Chaired by Food team members Sandra Bell and Carol Kearney, the lively debate
divided delegates on the issue, but condemnation of the supermarket hegemony
was unanimous, with the transfer of funds from local economies to the stock exchange
and shareholders cited as particularly damaging. Furthermore, the major chains' reluctance
to locate in poor areas leaves much to be desired, not to mention their policies
on employment, pesticides and treatment of farmers.
No-one in the group could claim they never shopped at any of the big name retailers
(and if we can't say this there can be very few people who can) so the discussion
focused on ways to redress the balance between local centres and supermarkets
by, for example, divorcing the big out-of-town stores from their car parks and
tightening the proposed Code of Practice for supermarkets. FOE's supermarket league
table was criticised for only taking into account the stores' policies on high
profile matters such as GMOs, pesticide residues and organics while ignoring
wider issues of local food policy and corporate ethics (Asda, owned by US multinational
Wallmart, was second from the top!).
At the end of the debate a vote was taken to either 1) discontinue working with
and highlighting the good practice of supermarkets; 2) highlighting the unsustainability
of supermarkets while still distinguishing between them; or 3) accepting that
supermarkets are the present and future of food retailing and working with them.
Predictably, everyone went for 2 - but with most leaning towards the first.
James Botham
John Preedy Memorial Lecture
This year's lecture, given by Green MEP Dr. Caroline Lucas, called for the emphasis
of environmental campaigns to be placed on redressing the balance of power between
global corporations and Government, rather than on responding to growing corporate
influence with corporate campaigning. Dr. Lucas highlighted the active role our
elected representatives have played in the transfer of power to the World Trade
Organisation (WTO), exploding the myth of globalisation as an unstoppable force
of 'progress'. She quoted ISEC's blunt definition of globalisation: "Globalisation
n. 1. the process by which governments sign away the rights of their citizens
in favour of speculative investors and transnational corporations. 2. the erosion
of wages, social welfare standards and environmental regulations for the sake
of international trade. 3. the imposition world-wide of a consumer monoculture.
Widely but falsely believed to be irreversible. See also financial meltdown,
casino economy, Third World debt and race to the bottom."

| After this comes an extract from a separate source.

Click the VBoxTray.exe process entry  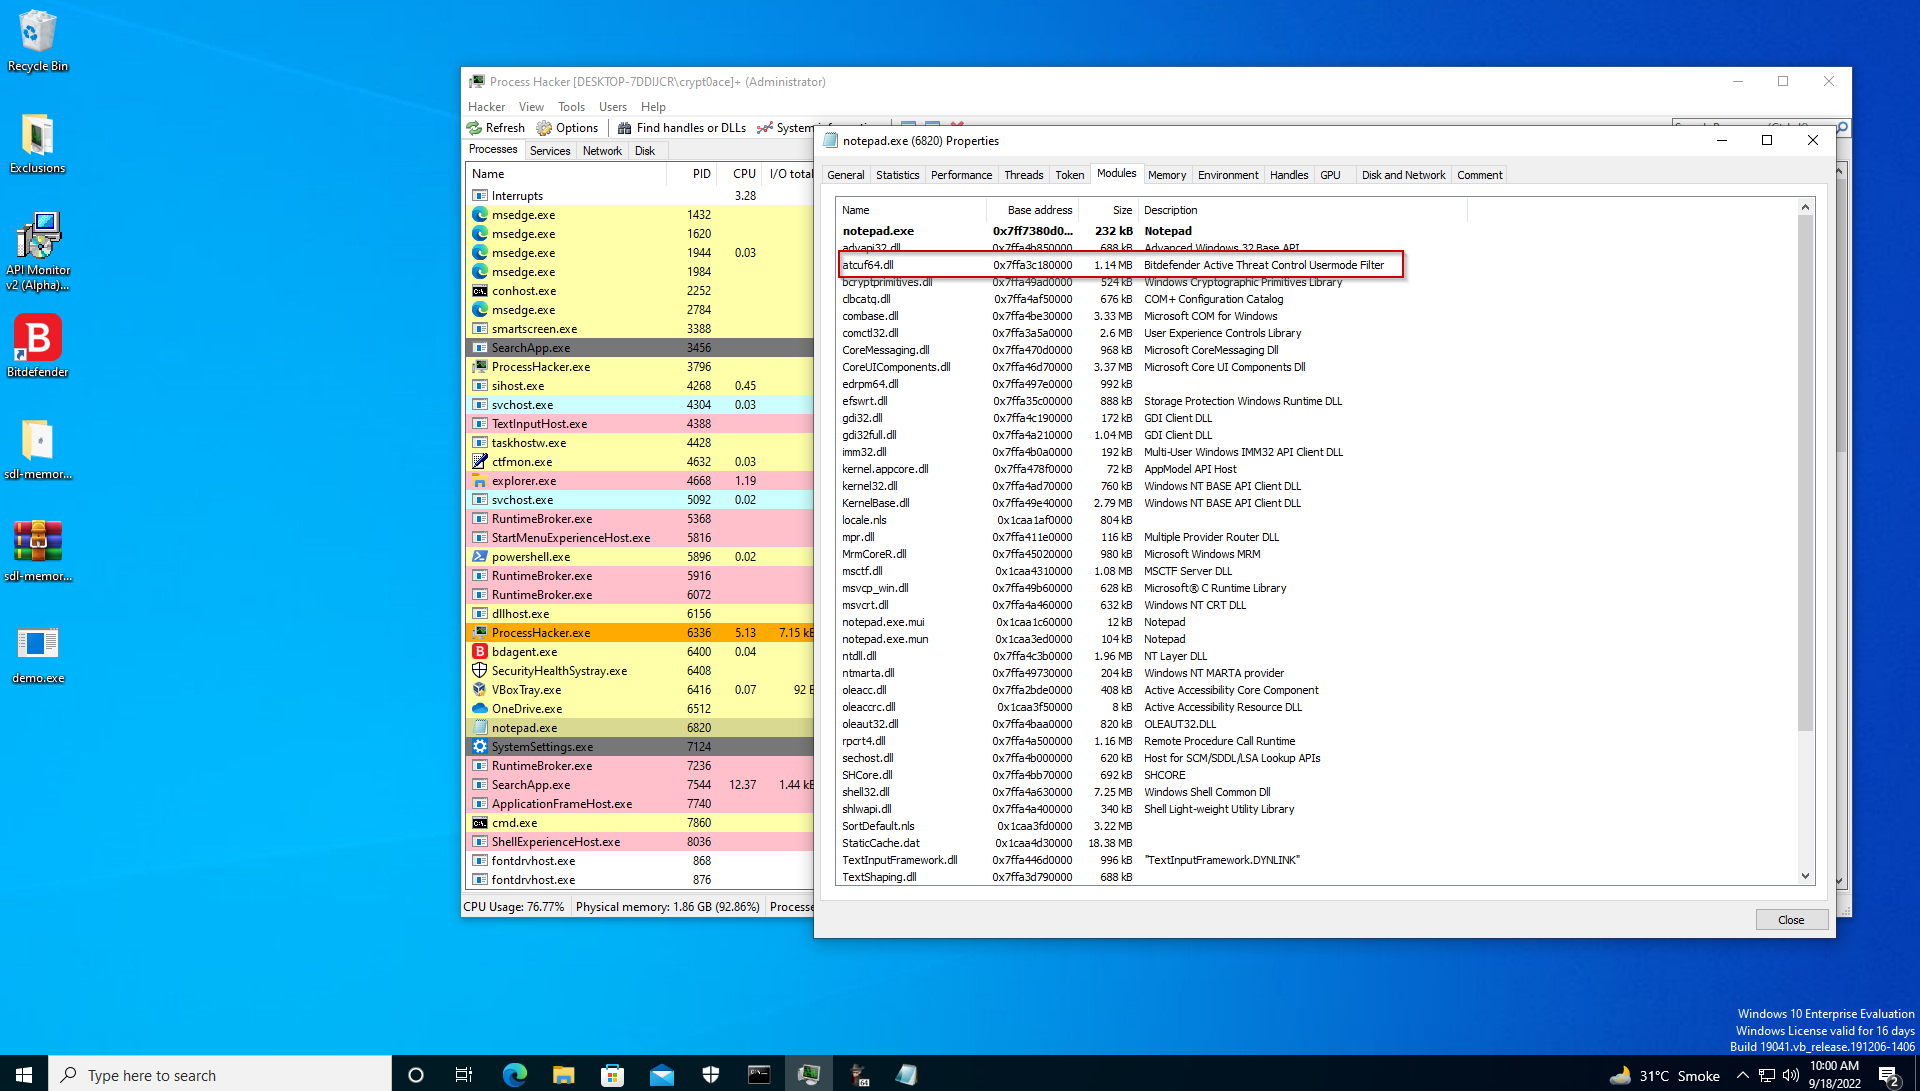click(x=526, y=690)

The overbearing legislative, executive and judicial powers of the WTO allow this
undemocratic and unaccountable body to invent laws, implement those laws and
penalise countries who fail to observe them. The challenge for campaigners is
to reinforce government at all levels and arrest the perilous "race to the bottom" effect
of international competition. A good starting point, said Dr. Lucas, is the global
food trade, characterised by unsustainable transport of food and livestock and
the decline of local economies. 42% of rural parishes have no shop and 45% no
daily bus service. 20,000 jobs were lost in agriculture in 1999 alone and MAFF
accepts and even recommends that a further 50,000 will be lost by 2005. The Meat
and Livestock Commission agrees.
Dr. Lucas also stressed the importance of joint initiatives and cross-group activities,
and the need to connect in the public's mind 'remote' environmental issues such
as climate change and unsustainable farming with their consequences for people
'on the ground' (flooding and foot and mouth disease respectively).